All that is wanted is the line with "The image size is (672, 619)." and each line after it to the end of the data below, set down exactly and without pictures.
== GIVEN ENTRIES
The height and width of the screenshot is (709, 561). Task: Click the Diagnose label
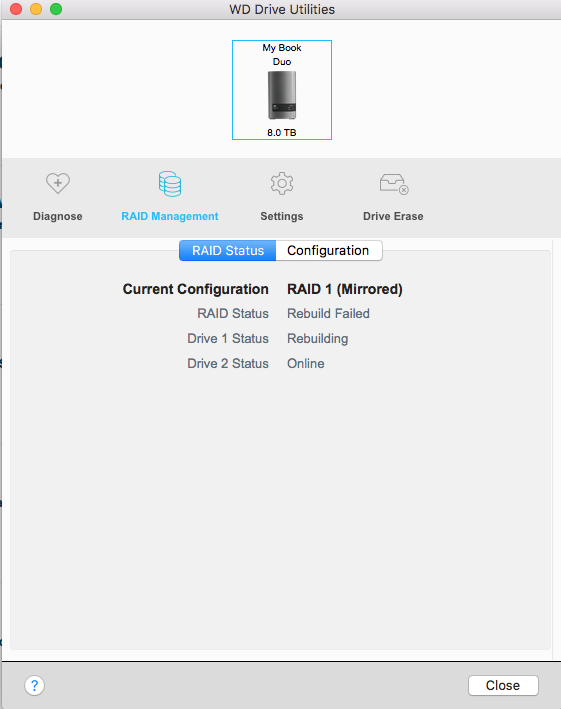58,216
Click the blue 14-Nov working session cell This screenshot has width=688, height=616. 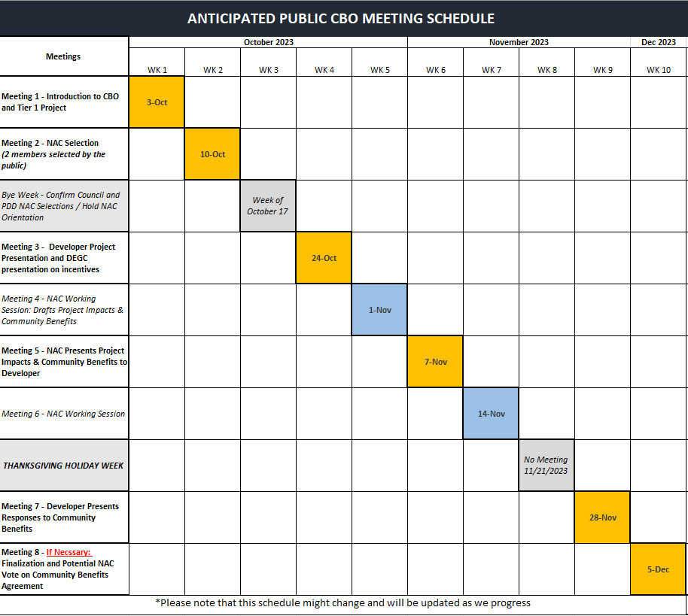(x=491, y=414)
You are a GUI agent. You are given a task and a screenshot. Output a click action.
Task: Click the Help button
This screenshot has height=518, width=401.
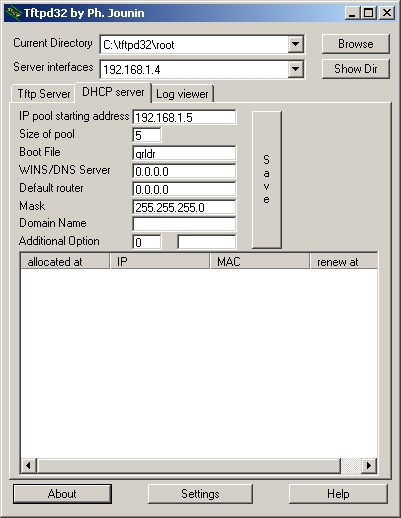pyautogui.click(x=338, y=494)
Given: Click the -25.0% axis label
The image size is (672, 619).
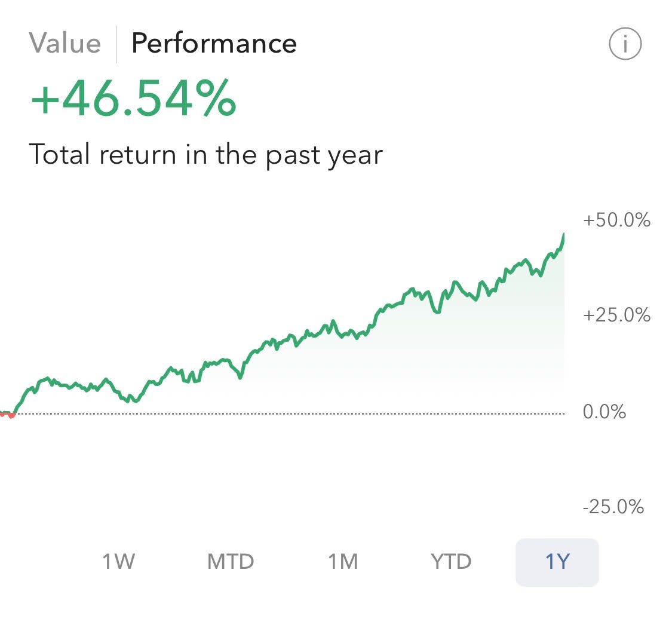Looking at the screenshot, I should [x=613, y=507].
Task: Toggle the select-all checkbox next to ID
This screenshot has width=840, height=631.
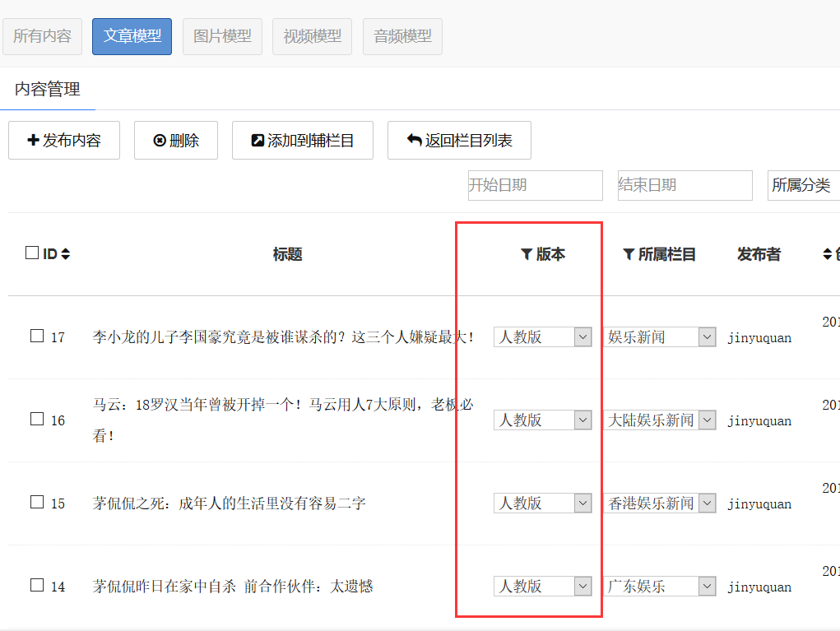Action: point(32,253)
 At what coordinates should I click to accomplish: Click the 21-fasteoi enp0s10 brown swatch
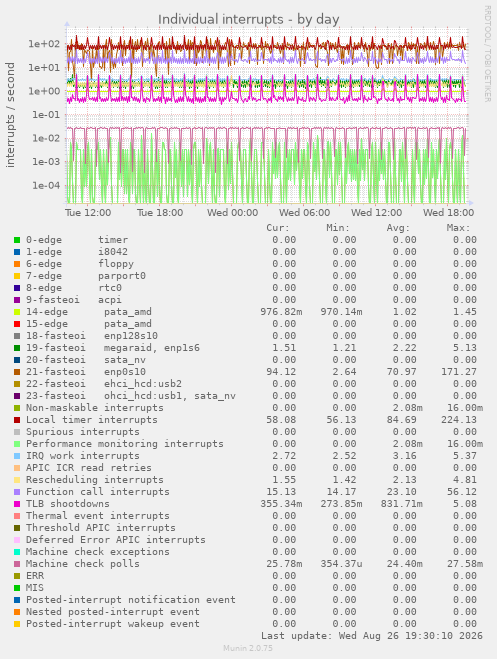(17, 372)
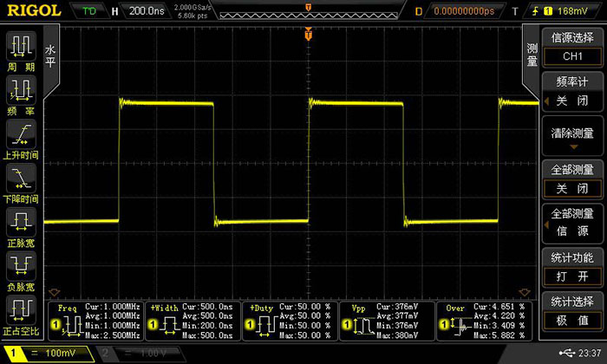Toggle 全部测量 all-measurements display off/on

point(571,179)
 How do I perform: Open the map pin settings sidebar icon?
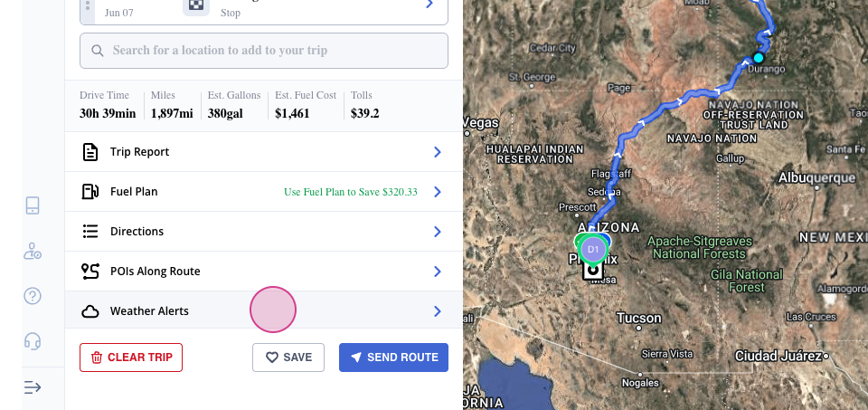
====
== WRITTEN REPLY ==
The image size is (672, 619).
Looking at the screenshot, I should [x=613, y=507].
Task: Toggle the select-all checkbox next to ID
This screenshot has width=840, height=631.
Action: point(32,253)
 At what coordinates should I click to accomplish: Click the 21-fasteoi enp0s10 brown swatch
(17, 372)
Toggle 全部测量 all-measurements display off/on

point(571,179)
 How do I perform: Open the map pin settings sidebar icon?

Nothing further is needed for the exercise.